While most doctors would prefer to vaccinate all children, many are increasingly sensitive to parents’ concerns about childhood vaccinations. Many doctors feel that it is better to provide some childhood vaccinations than none at all, and to keep parents coming to the doctor rather than having patients turn their back on medical care altogether.

In response to this, the American Academy of Pediatrics (AAP), whose guidelines are followed by pediatricians and family doctors, has encouraged doctors to engage in a respectful conversation with parents concerned about immunizations rather than disregard their worries. Pediatricians are encouraged to listen carefully and respectfully to parents’ concerns, recognizing that parents may not use the same decision criteria as the physician and may weigh evidence differently than does the physician.

The AAP advises pediatric providers to help parents make the best possible decisions based on the child’s unique circumstances, working with the parents to create a vaccine schedule and choice of vaccines with which they can feel comfortable. While the AAP recommends the full, conventional vaccine schedule, according to AAP guidelines, children should not be penalized by loss of medical care based on their parents’ choices.

Here are 10 tips for easing the immunization conversation with your child’s doctor:

1. Interview pediatricians and family doctors (both care for kids from birth to adulthood!) BEFORE you have your baby to find a like-minded doctor for your child. If you already have a doctor but cannot come to a respectful agreement about vaccinations, it may be better to find another provider; it is important to have good quality communication with your child’s care provider.

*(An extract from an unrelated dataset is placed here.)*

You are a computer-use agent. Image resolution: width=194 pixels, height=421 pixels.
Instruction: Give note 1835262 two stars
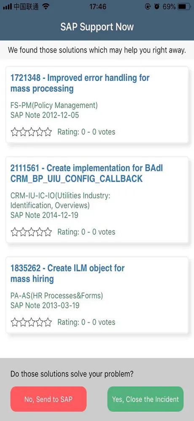point(23,322)

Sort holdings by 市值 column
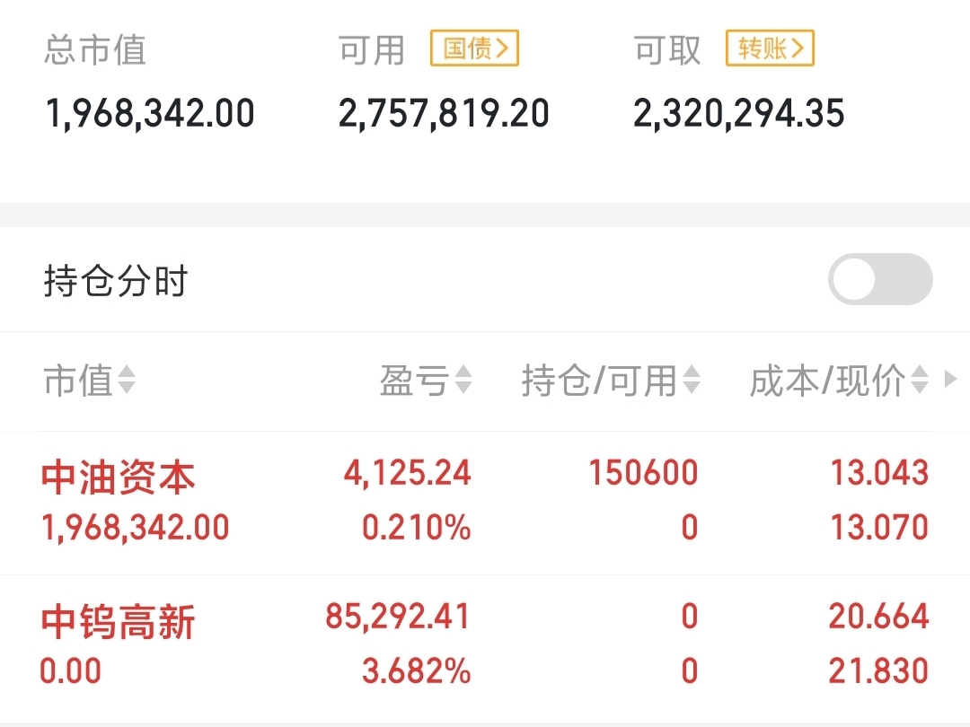tap(89, 380)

2. Start with the premise that your doctor went into family medicine or pediatrics because s/he loves kids and genuinely has your child’s best interest in mind, even if your ideas of “what’s best” are different. Let your doctor know you believe s/he has your kiddo’s best interest in mind, that you have some questions and concerns about vaccines, and that you would like to understand the doctor’s perspective on vaccinations, and that you would like to share yours.

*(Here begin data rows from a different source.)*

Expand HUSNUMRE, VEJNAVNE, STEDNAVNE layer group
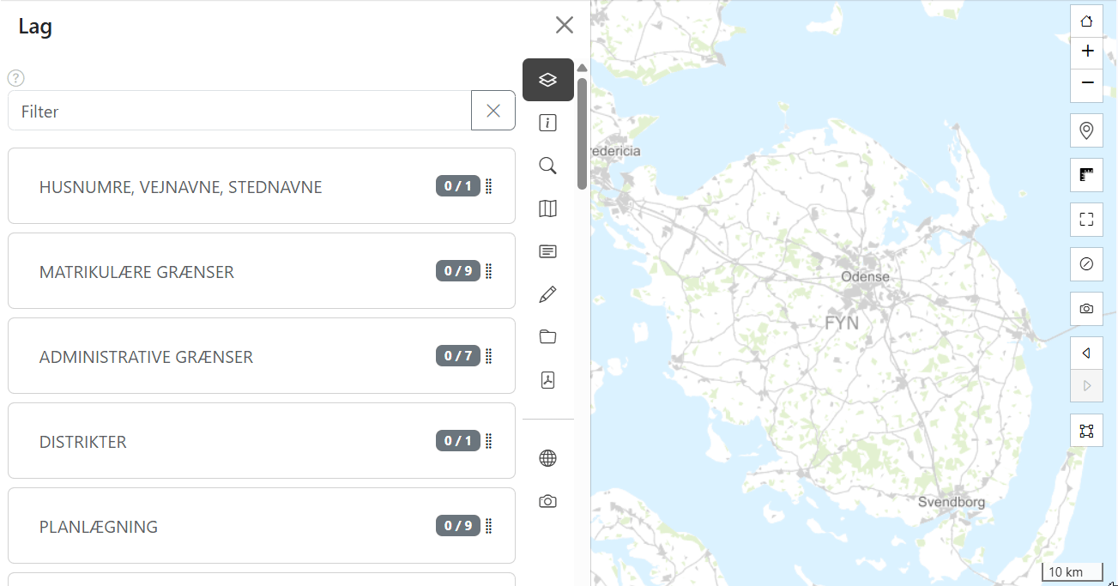The width and height of the screenshot is (1118, 586). (x=180, y=187)
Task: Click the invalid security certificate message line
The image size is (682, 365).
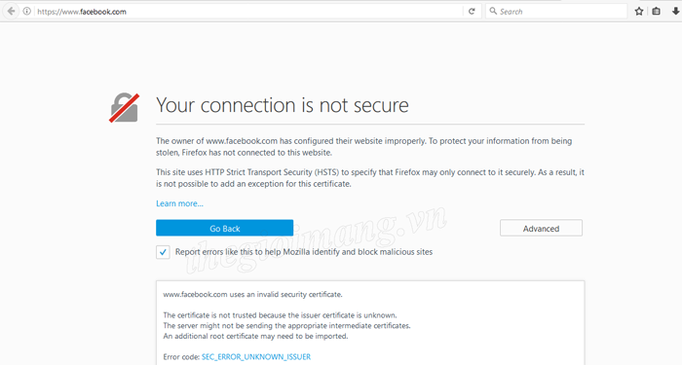Action: pyautogui.click(x=252, y=295)
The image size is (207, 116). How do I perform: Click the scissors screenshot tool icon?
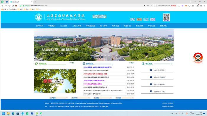coord(179,6)
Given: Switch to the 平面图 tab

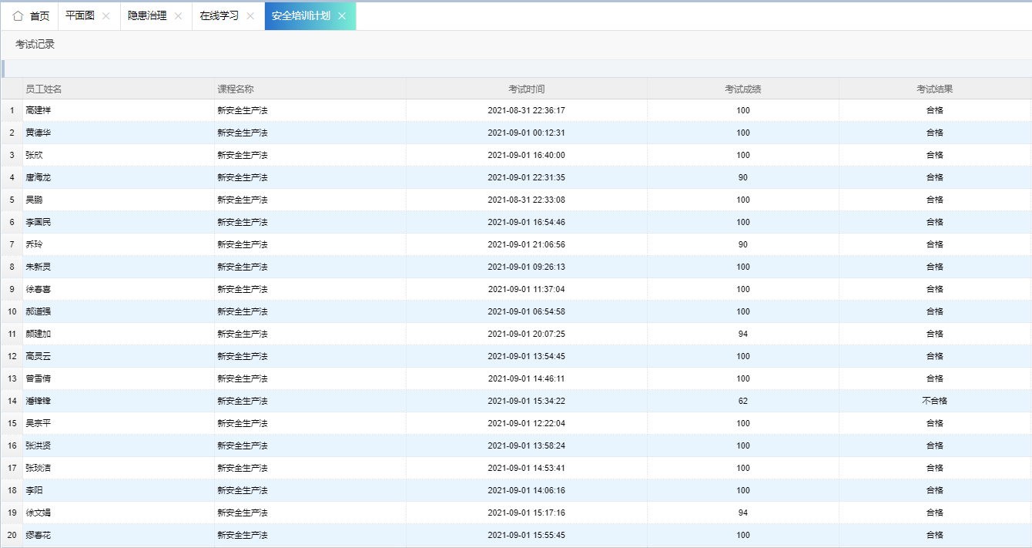Looking at the screenshot, I should pos(80,16).
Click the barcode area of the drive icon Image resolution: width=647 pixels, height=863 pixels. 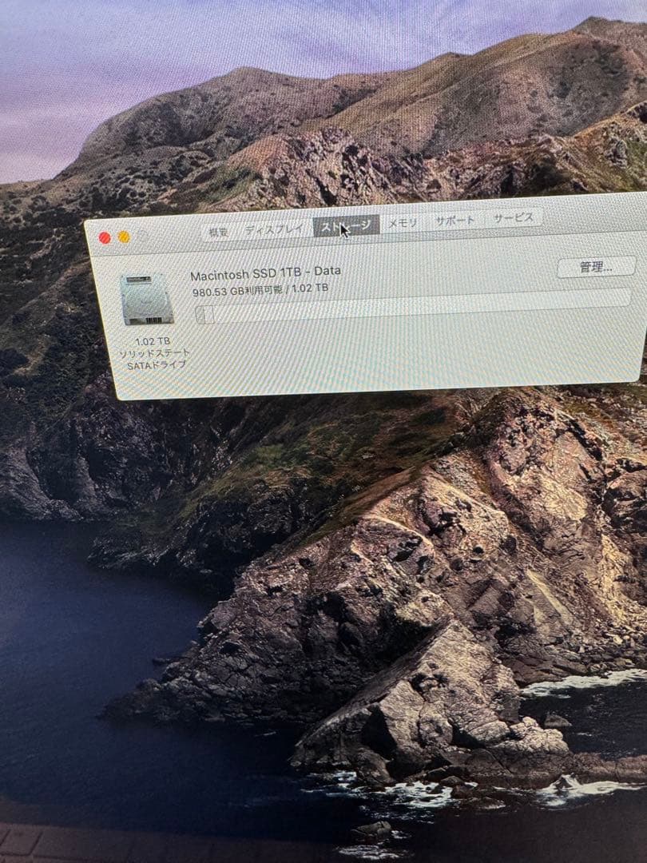coord(152,320)
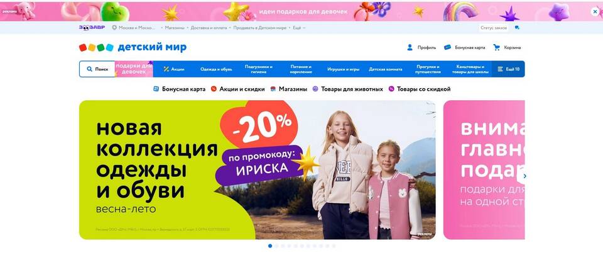Screen dimensions: 603x255
Task: Advance the carousel with the right arrow
Action: tap(524, 176)
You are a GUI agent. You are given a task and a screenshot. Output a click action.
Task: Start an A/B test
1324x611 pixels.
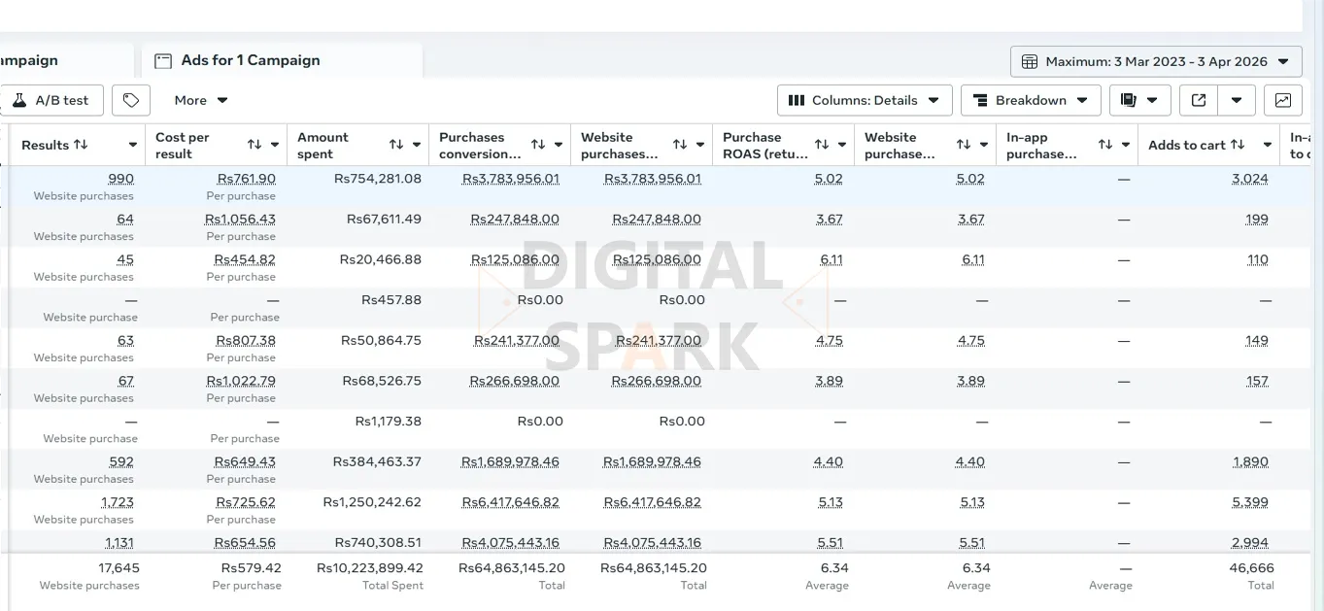[51, 100]
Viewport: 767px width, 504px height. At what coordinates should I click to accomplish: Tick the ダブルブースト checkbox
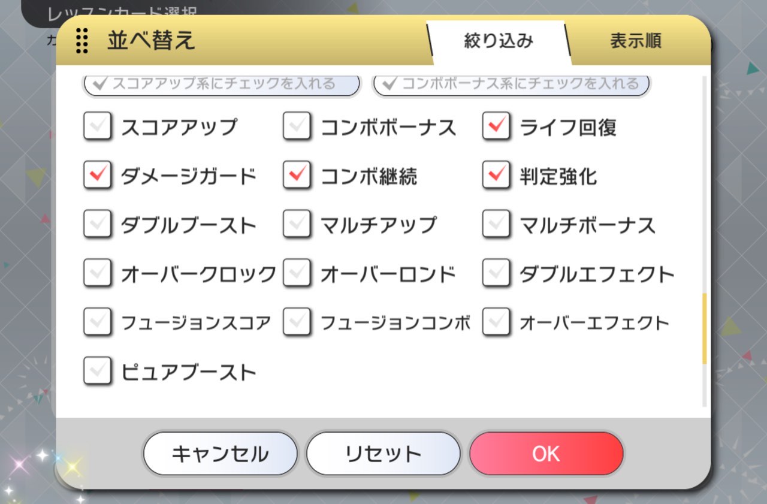[98, 225]
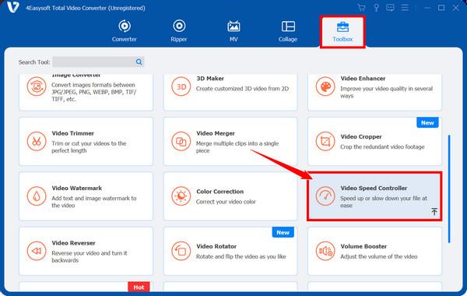Open the hamburger menu in title bar

(x=405, y=8)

3. Set up an appointment solely to discuss vaccinations with your child’s doctor prior to when your child’s first immunizations would be given. This allows you and the doctor plenty of time to talk, rather than trying to squeeze your concerns into an already full well-child visit.

4. Explain to your child’s doctor that you want to have an effective partnership for the optimal care of your child.

5. Respectfully and calmly, rather than emotionally, let the doctor know that you would like to use an alternative model of vaccinations; whether delaying the start of vaccinations, stretching out the schedule, or omitting some of the vaccines.

6. Ask your child’s doctor what s/he knows about alternative immunization schedules and what alternatives s/he can recommend and support.

7. If you have specific concerns about 1-2, or several vaccinations, or about vaccination ingredients, such as preservatives, explain this clearly, stating that you would, in fact, like to give most of the vaccines, and also explaining which you’d like to omit.

8. Let the physician know that you are willing to document your decision to alternatively vaccinate or to refuse vaccinations by signing a waiver.

9. Ask your child’s doctor for information on what to look out for and what to do should your child be exposed to an infectious disease.

10. Welcome an ongoing conversation about vaccinations with your child’s doctor, but respectfully ask that you not be pressured about your decisions at each visit.